If you can shed any light on one of these, please contact me.

From Early Times


                                                                                     Alan Woolf Collection
This car shows many characteristics of a 1911 Traveler.
Yet the top of the body is a continuous straight line from the front door to the rear.
This line is similar to that of the 1911 Torpedo, yet this car doesn't have the integrated trunk.



                                                                                   Free Library of Philadelphia
This car has the fore doors of the 1911 Traveler, but no cowl lights,
Its hood flutes carry back all the way to the firewall.
The top line of the body is again similar to the Torpedo, but there is no integrated trunk.
The wheelbase is longer than the mystery car above - notice the cuts of the rear doors and the location of the seat relative to the rear axle.

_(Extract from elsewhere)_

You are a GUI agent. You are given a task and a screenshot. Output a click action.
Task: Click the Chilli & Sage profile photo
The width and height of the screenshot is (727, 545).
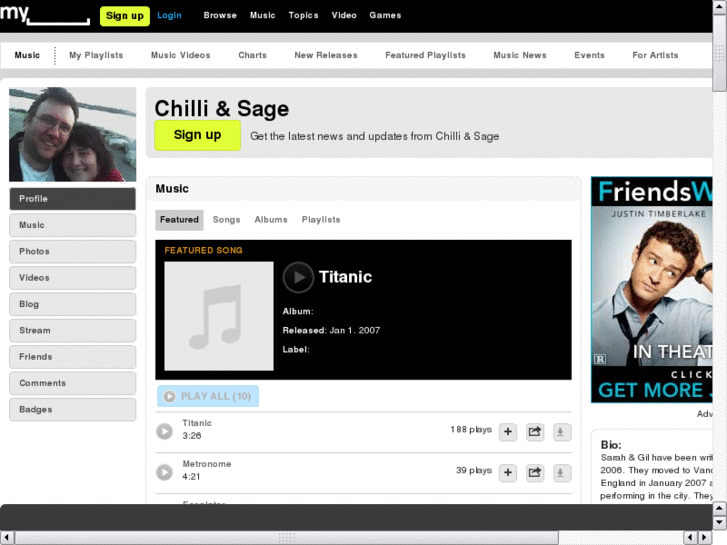coord(73,135)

                                                         image source unrecorded

This car has the flat rear fenders of a 1909 roadster, the 8-lug rims of 1910 and later,
and the wide-fluted radiator of 1911 and later.
None of its body matches any known image of an American factory body.


From Modern Times

Several  photos of this car have energed, all taken in the area of Bend, Oregon, around 1959.
It appears to have fenders. windshield, and seat that don't match standard American parts.
It has the radiator of a 1912 Type 34 Tourist or Type 32 Roadster, with a narrow tank and oval filler.
It also has the 5-bolt front hubs of the Tourist or Roadster.
Perhaps it was in process of restoration, or a chassis that survived without a body, and somebody wanted to enjoy it.
The owner's name has not yet been discovered.